Task item A
In the article on carpet and allergies below, condense the paragraph beginning "In 2002, the Journal of Allergy" into a single shorter sentence that keeps its main facts.
Task item B
Carry on the article about carpet and allergies below, picking up after its final sentence.

Page text
== Segment start ==

Is Carpet Better For Your Allergies?
The common perception is that carpet is more likely to aggravate allergies to dust, pollen, and pet dander than hard floors. For years, asthma and allergy sufferers have been told that they’re better off with vinyl, laminate, tile, or hardwood floor than with carpet.
Even the Mayo Clinic recommends hard floors for allergy sufferers. From their website:
“Carpeting can be a reservoir for allergy-causing substances (allergens) that trigger asthma. Carpeting in the bedroom can be especially problematic because it exposes you to carpet dust throughout the night. Hard-surface flooring such as vinyl, tile or wood is much easier to keep free of dust mites, pollen, pet dander and other allergens.”
But what if it’s not that simple? Over the last few decades, studies on the effects of different flooring on allergies have started to produce conflicting results.
The European Community Respiratory Health Survey
In 2002, the Journal of Allergy and Clinical Immunology published a study of more than 19,000 people in 18 different countries. The study examined dampness, mold exposure, and house dust mite levels and their effects on asthma and allergy sufferers.
Their results? “Fitted carpets and rugs in the bedroom were related to fewer asthma symptoms and bronchial responsiveness.” In other words, asthma and allergy sufferers who slept in rooms with soft floor coverings tended to exhibit fewer symptoms than those with hard flooring surfaces.
The German Allergy and Asthma Society
In 2005, the German Allergy and Asthma Society (DAAB) conducted a study whose results were published in the magazine ALLERGIE konkret. This study indicated that wall-to-wall carpet, contrary to popular belief, actually helped improve air quality.
While it’s true that, as the Mayo Clinic article says, carpet can be a place where dust, dander, and other allergens can gather, the DAAB study indicates that this might actually be a good thing. In rooms with hard floors, allergenic particles are more easily stirred up into the air, where they can be inhaled into your nose and lungs and aggravate your breathing.

== Segment end ==

Extracted information
== Segment start ==

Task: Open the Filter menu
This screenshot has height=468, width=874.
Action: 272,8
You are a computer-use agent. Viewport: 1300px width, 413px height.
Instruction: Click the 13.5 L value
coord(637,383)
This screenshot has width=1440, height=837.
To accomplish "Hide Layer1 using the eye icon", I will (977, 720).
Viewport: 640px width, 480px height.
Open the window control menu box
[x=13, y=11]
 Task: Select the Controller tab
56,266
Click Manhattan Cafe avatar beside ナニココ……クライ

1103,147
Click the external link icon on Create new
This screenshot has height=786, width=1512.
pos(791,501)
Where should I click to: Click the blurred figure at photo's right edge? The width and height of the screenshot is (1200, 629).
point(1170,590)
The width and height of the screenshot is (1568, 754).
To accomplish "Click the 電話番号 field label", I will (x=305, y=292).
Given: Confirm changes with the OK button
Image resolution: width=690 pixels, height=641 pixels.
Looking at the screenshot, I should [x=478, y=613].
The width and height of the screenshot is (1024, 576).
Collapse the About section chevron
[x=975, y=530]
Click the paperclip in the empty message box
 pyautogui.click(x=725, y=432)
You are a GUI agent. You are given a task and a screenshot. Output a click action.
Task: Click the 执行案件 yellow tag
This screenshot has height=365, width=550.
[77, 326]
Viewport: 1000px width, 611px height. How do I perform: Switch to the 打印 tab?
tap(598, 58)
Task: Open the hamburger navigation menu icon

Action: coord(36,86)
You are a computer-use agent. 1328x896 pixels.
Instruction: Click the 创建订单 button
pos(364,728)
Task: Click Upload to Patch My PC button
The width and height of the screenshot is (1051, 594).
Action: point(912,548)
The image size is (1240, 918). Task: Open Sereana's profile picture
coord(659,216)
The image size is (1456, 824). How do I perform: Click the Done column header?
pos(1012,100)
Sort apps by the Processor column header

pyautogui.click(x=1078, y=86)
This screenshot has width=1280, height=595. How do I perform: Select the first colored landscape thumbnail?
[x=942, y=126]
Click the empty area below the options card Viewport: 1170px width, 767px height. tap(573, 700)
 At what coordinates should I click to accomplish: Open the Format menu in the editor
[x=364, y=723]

== Segment end ==

Exercise result A
A 2002 study in the Journal of Allergy and Clinical Immunology covered more than 19,000 people in 18 countries, examining how dampness, mold exposure, and house dust mite levels affected asthma and allergy sufferers.

Exercise result B
Carpet, on the other hand, traps those microscopic particles so that they’re not floating around. When carpet is vacuumed, the particles are pulled directly into the vacuum, which usually has a filter to keep them from getting into the air — they skip your breathing tracts entirely.
The Jury’s Still Out
The fact is, there are studies that indicate that carpet makes allergies and asthma worse — and there are studies that indicate that carpet makes them better. In reality, there are probably too many factors to truly give you a straight answer — what kind of furnace you have, where you live, whether you have the windows open, whether you have kids or pets, whether you have indoor plants, and so on and so on.
So What Can You Do?
The short answer is not to worry about this too much. If you like carpets in your house, go ahead and get carpets! There are other, much larger factors that will have a greater effect on your allergies or asthma than your choice in flooring. That said, there are some things you can do to help alleviate your allergy risk no matter what kind of floor you have.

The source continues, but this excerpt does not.